Tale decisione è conforme ai principi più volte affermati da questa Corte in materia, in base ai quali “nel giudizio instaurato ai fini del riconoscimento della sussistenza di un unico rapporto di lavoro a tempo indeterminato, sul presupposto dell’illegittima apposizione al contratto di un termine finale ormai scaduto, affinchè possa configurarsi una risoluzione del rapporto per mutuo consenso, è necessario che sia accertata sulla base del lasso di tempo trascorso dopo la conclusione dell’ultimo contratto a termine, nonchè del comportamento tenuto dalle parti e di eventuali circostanze significative – una chiara e certa comune volontà delle parti medesime di porre definitivamente fine ad ogni rapporto lavorativo;

la valutazione del significato e della portata del complesso di tali elementi di fatto compete al giudice di merito, le cui conclusioni non sono censurabili in sede di legittimità se non sussistono vizi logici o errori di diritto” (v. Cass. 10-11-2008 n. 26935, Cass. 28-9- 2007 n. 20390, Cass. 17-12-2004 n. 23554, Cass. 11-12-2001 n. 15621).

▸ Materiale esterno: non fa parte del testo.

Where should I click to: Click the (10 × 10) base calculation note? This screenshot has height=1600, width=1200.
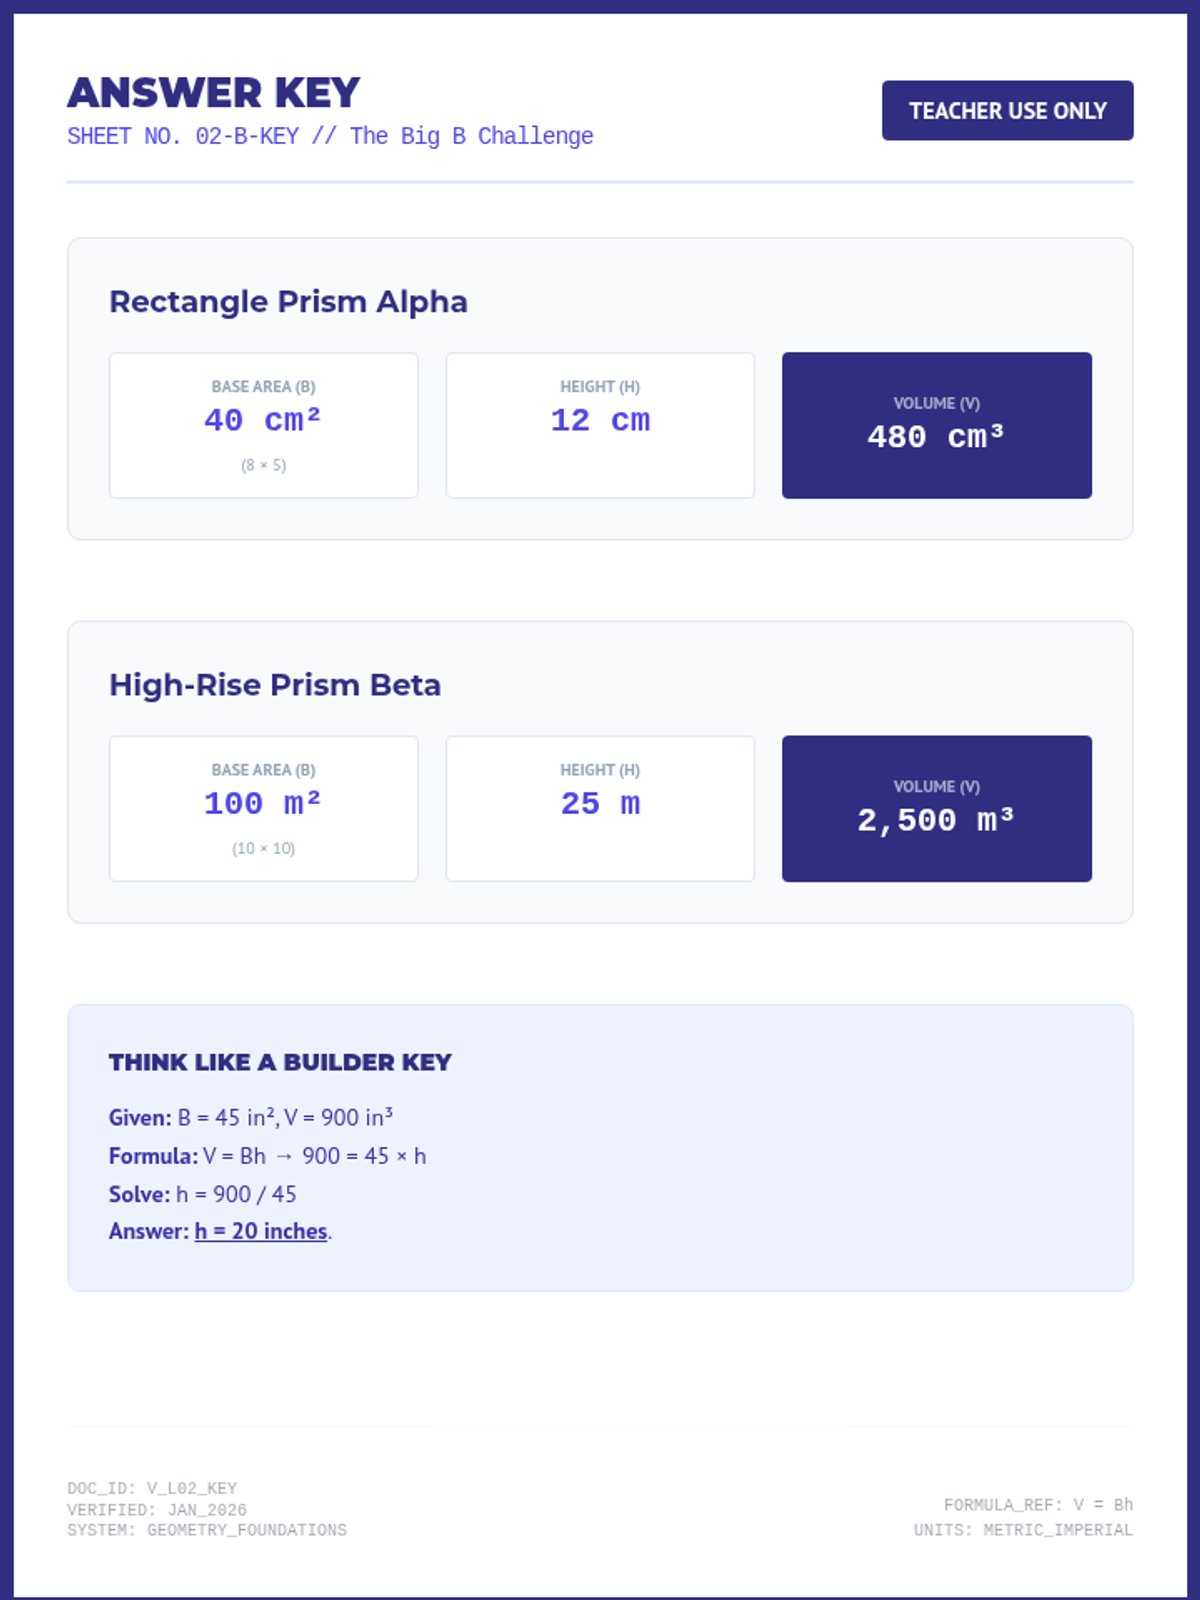coord(263,848)
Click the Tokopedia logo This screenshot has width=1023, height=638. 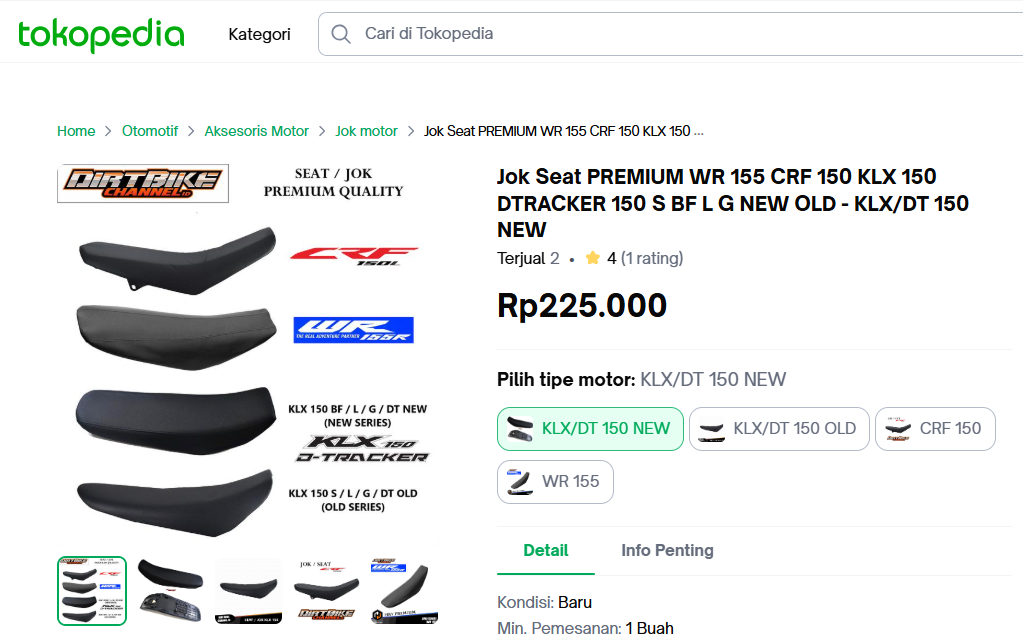(101, 34)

Peraltro, come pure è stato precisato, “grava sul datore di lavoro, che eccepisca la risoluzione per mutuo consenso, l’onere di provare le circostanze dalle quali possa ricavarsi la volontà chiara e certa delle parti di volere porre definitivamente fine ad ogni rapporto di lavoro” (v. Cass. 2-12-2002 n. 17070).

Il ricorso va così respinto nei confronti della B. e la società va condannata al pagamento delle spese nei confronti della stessa.

PQM

La Corte dichiara inammissibile il ricorso nei confronti della Ma.Ba., della Ma.Va. e della M. R. è compensa le spese tra la società e le dette lavoratrici;

accoglie il ricorso nei confronti della Mu., cassa la impugnata sentenza in relazione alla stessa e, decidendo nel merito, rigetta la domanda introduttiva della Mu., compensa le spese dei giudizi di merito tra quest’ultima e la società e condanna la Mu. al pagamento in favore di Poste Italiane s.p.a. delle spese di legittimità, liquidate in Euro 88,00 oltre Euro 2.000,00 per onorari, oltre spese generali, IVA e CPA; rigetta il ricorso nei confronti della B. e condanna la società al pagamento in suo favore delle spese, liquidate in Euro 17,00 oltre Euro 2.000,00 per onorari, oltre spese generali, IVA e CPA. Così deciso in Roma, il 27 maggio 2010.